Records from a data source:
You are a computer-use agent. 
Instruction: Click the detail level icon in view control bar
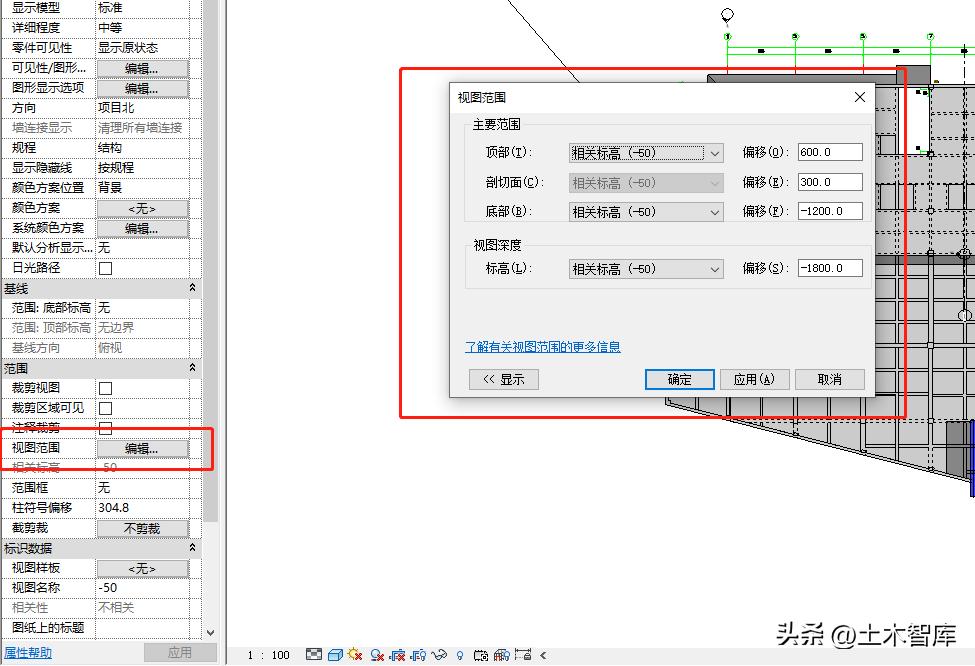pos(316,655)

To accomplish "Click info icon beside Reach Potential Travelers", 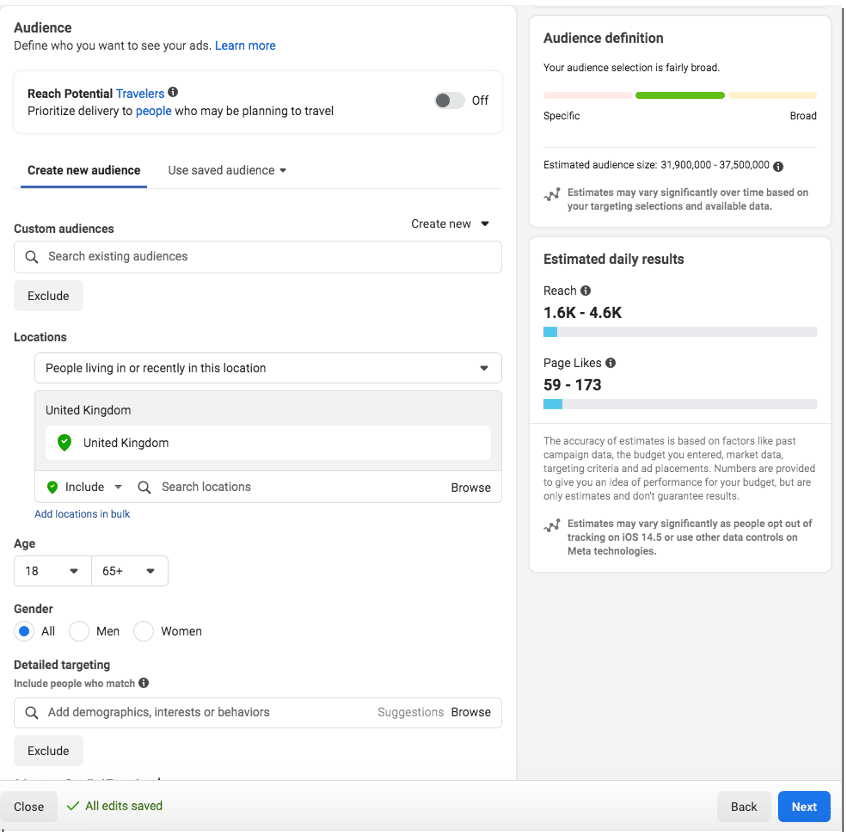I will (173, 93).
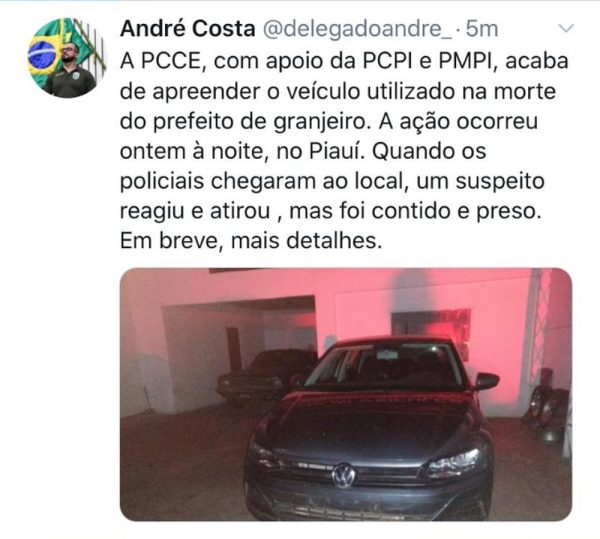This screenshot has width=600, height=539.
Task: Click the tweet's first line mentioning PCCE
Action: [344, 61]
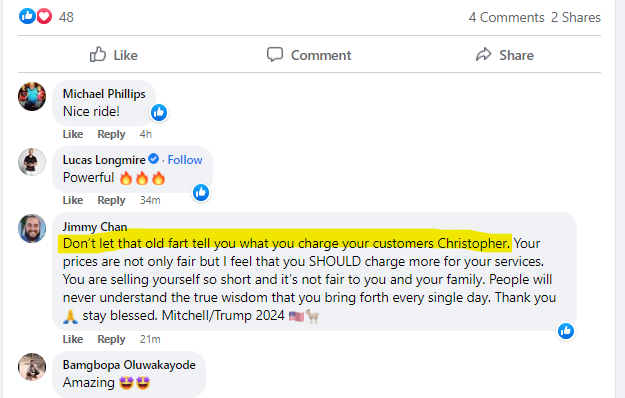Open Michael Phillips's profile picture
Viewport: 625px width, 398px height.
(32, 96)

==

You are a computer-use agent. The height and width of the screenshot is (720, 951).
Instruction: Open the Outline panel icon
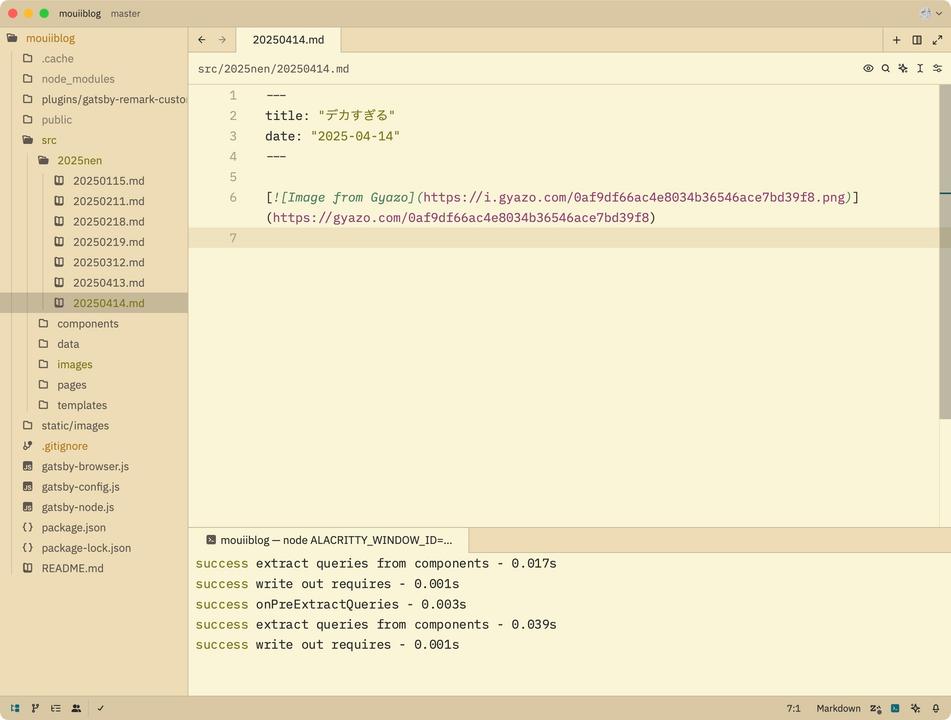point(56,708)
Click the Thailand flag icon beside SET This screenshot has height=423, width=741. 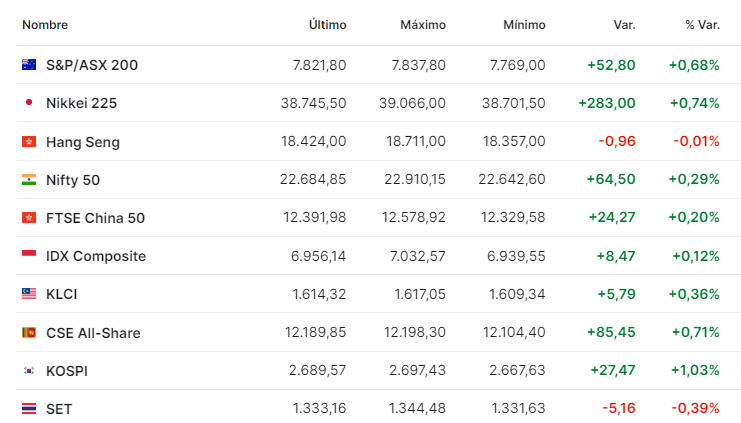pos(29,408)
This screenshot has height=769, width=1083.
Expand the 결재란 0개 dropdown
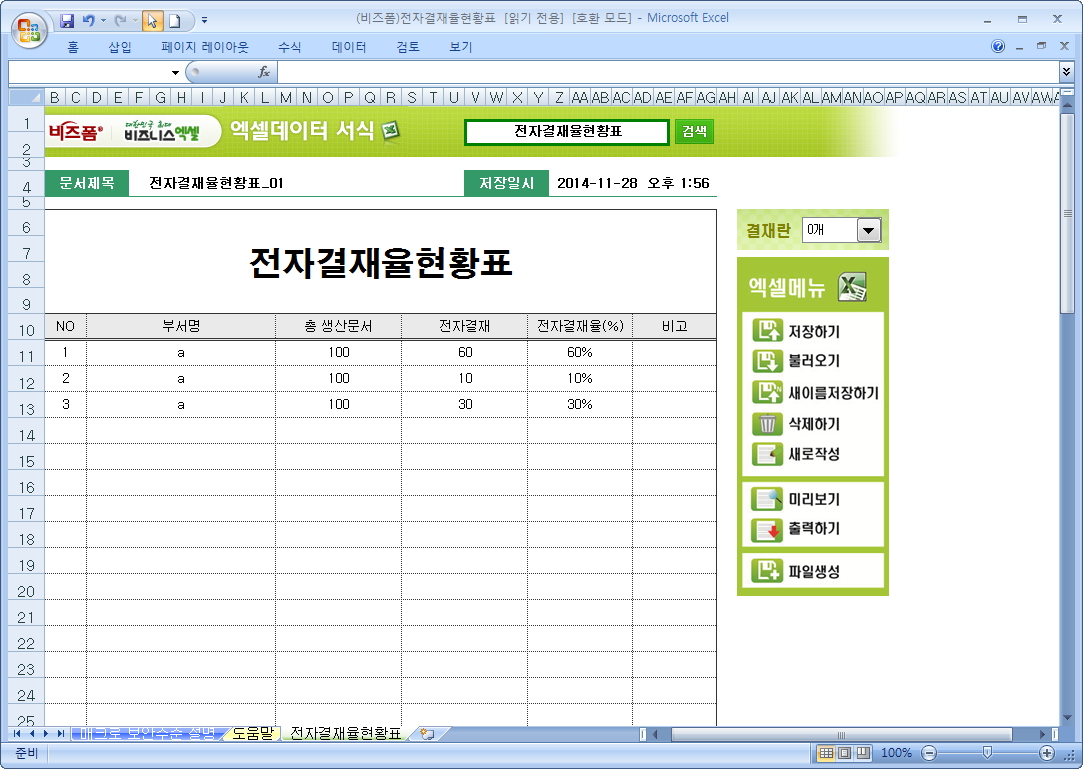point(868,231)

[Your assignment]
Copy the lines above that hold the word "agent".

[Written answer]
You are a computer-use agent. 
You are a computer-use agent. The height and width of the screenshot is (720, 951).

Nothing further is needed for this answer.